Friday, August 5, 2016

4 Ways to Reduce the Risk of Mouth and Teeth Injuries

                                          4 Ways to Reduce the Risk of Mouth and Teeth Injuries

Mouth and teeth injuries can happen in a moment and completely change the way your mouth looks and functions. Some accidents, including car collisions, are unavoidable, but you can minimize the risk of other injuries.

As the fall sports season begins, pay close attention to teeth and mouth protection measures. One hard tackle or ball to the face can chip a tooth or worse. Here are some protection tips to keep you or your family members’ mouth and teeth safe during any physical activity:

  1. Wear a helmet designed for the activity. A helmet can go a long way towards protecting your head, jaw, and mouth from injury during many activities. Encourage all contact sports players to wear helmets during practices and games to prevent accidental injuries. In addition to team sports, individuals should wear helmets while riding a bike, skateboarding, and skating.

Some helmets may provide more protection for the oral-maxillofacial area than others. For example, football helmets and hockey goalie helmets incorporate face cages that provide additional protection.

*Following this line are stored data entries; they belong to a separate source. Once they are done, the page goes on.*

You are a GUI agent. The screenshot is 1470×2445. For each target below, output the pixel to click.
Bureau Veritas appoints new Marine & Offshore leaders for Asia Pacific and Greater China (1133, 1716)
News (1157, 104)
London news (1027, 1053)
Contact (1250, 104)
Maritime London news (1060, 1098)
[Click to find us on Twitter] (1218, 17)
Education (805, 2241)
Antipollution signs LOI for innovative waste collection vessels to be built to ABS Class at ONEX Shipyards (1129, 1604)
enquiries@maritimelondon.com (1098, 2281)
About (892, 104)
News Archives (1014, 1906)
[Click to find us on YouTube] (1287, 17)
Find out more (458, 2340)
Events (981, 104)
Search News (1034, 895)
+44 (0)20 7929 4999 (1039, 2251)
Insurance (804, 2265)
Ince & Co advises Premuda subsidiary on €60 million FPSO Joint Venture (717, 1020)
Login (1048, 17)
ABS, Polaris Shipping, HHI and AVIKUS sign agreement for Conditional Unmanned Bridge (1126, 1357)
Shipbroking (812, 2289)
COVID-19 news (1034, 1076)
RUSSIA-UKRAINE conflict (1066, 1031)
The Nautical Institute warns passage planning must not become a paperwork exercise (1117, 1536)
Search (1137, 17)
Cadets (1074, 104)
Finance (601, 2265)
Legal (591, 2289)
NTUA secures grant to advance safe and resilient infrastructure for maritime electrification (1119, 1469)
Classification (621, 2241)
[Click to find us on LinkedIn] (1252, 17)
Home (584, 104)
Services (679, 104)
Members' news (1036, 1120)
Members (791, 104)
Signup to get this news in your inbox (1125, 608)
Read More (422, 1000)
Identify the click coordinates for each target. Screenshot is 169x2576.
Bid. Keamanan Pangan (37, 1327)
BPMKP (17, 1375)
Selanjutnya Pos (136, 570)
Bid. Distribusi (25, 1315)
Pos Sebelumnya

  1. Invest in a mouth guard. Mouth guards protect the teeth, lips, and tongue. Your local oral surgeon may offer customized mouth guard fittings. In addition to a professionally made mouth guard, sports players can purchase a mouth guard kit from most major sporting goods stores. Work with your health care provider to find the solution that will work best for your mouth structure and needs. Mouth guards are particularly important for those with orthodontic appliances, implants, or bridges.

  1. Schedule a checkup at the start of the season. Keeping teeth healthy plays a major role in injury prevention. Cavities and weakened enamel may increase the risk of accidental and sports-related injuries. Schedule any teeth strengthening treatments, such as surgeries, prior to the season. Talk with your surgeon about protecting your teeth. Always use good dental hygiene practices, including brushing, flossing, and rinsing, as recommended.

  1. Other protective measures. In addition to preparing for sports, individuals should follow basic safety precautions during daily activities. Wear a seat-belt in any vehicle that offers one. Avoid chewing on ice and other hard substances.

Accidents may happen under the best circumstances. Knowing where to go in the event of an emergency can improve the likelihood of successful intervention. For knocked or pulled-out teeth, try to schedule an appointment with an oral surgeon within 30 minutes of the incident.